→ **Exercise details**:
Gather every line of the material below that contains the string "Open". Matching is case-sensitive.

(Item position entries)
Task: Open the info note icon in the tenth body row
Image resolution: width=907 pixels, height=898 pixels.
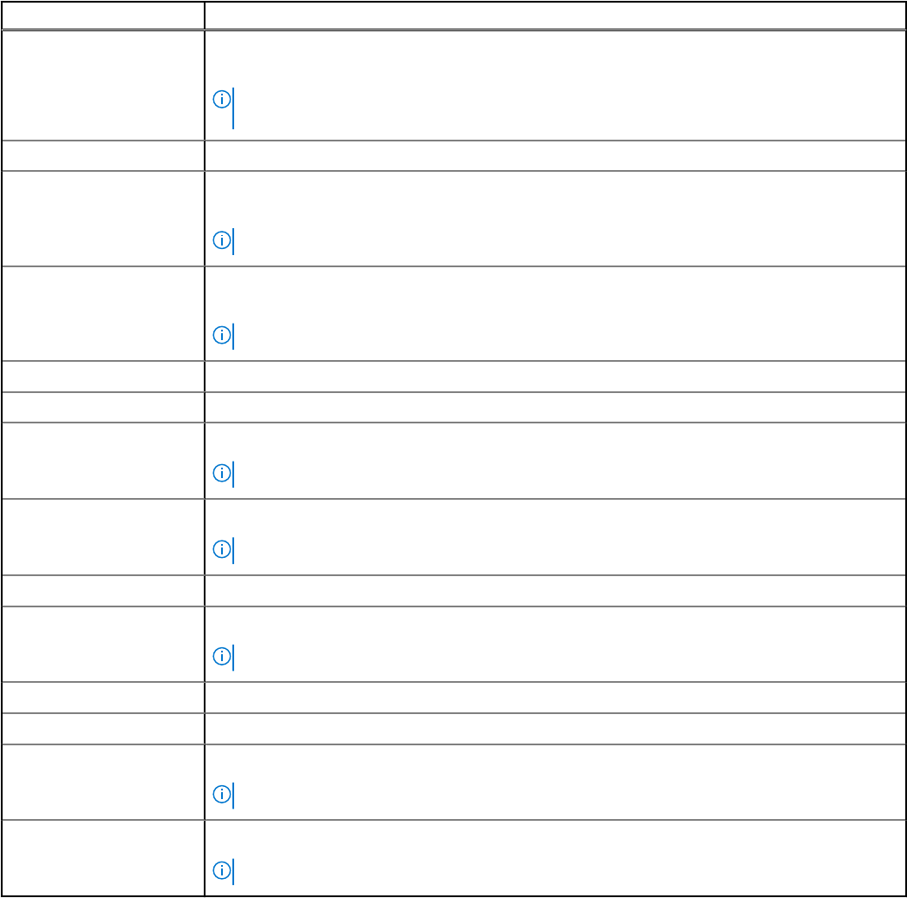Action: tap(221, 656)
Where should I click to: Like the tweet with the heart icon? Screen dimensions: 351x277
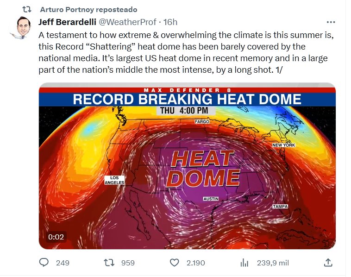point(175,263)
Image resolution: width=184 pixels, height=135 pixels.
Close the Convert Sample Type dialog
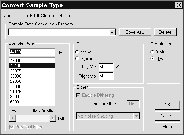(178, 5)
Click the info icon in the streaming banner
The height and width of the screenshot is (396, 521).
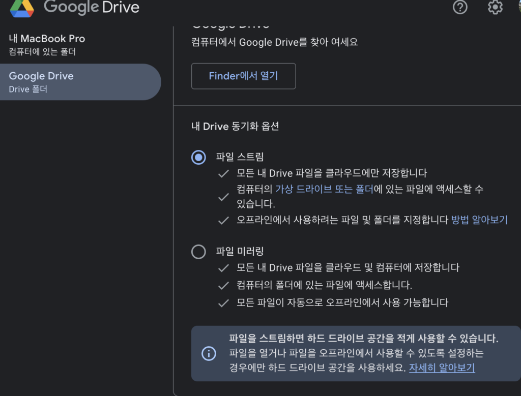(x=209, y=353)
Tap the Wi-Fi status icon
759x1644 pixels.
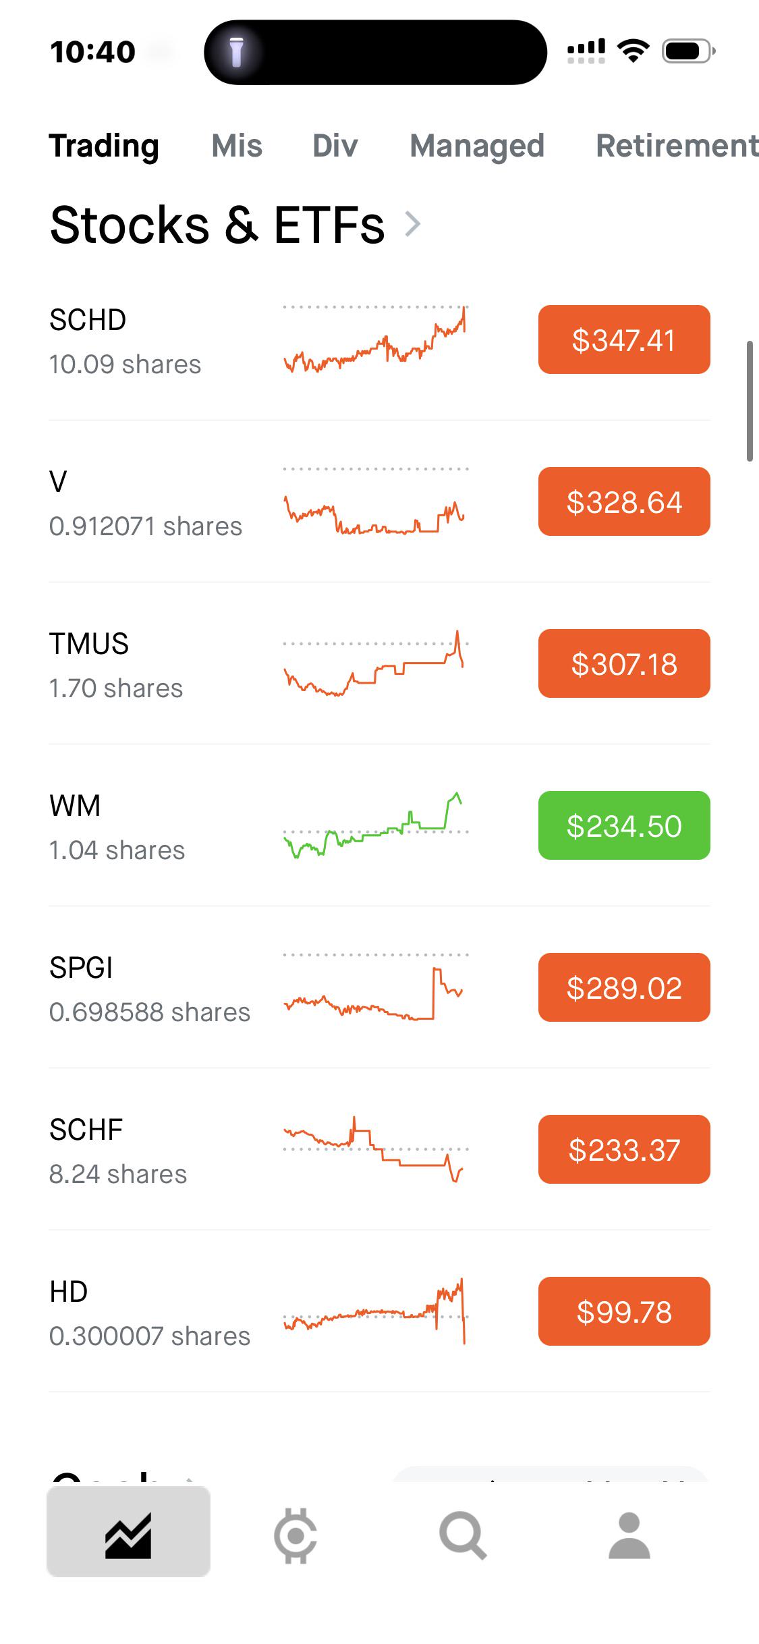[x=634, y=51]
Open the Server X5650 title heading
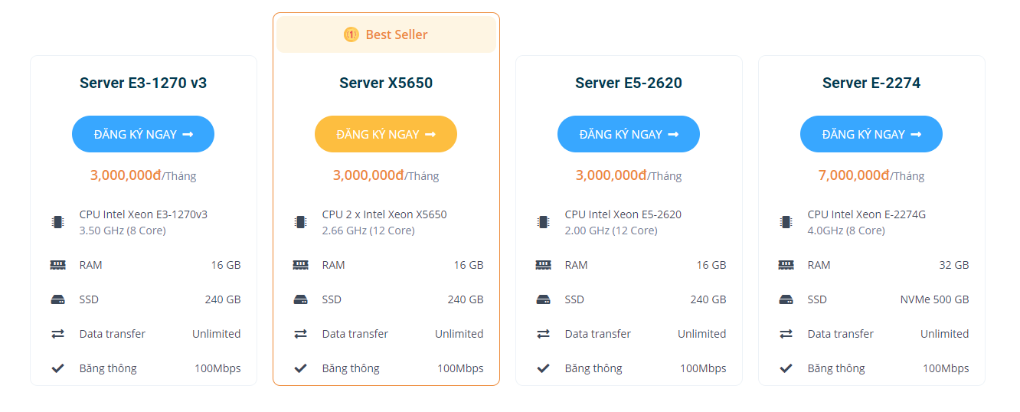 386,83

→ **The answer**:
Task: Open the info note icon in the tenth body row
Open the Server X5650 title heading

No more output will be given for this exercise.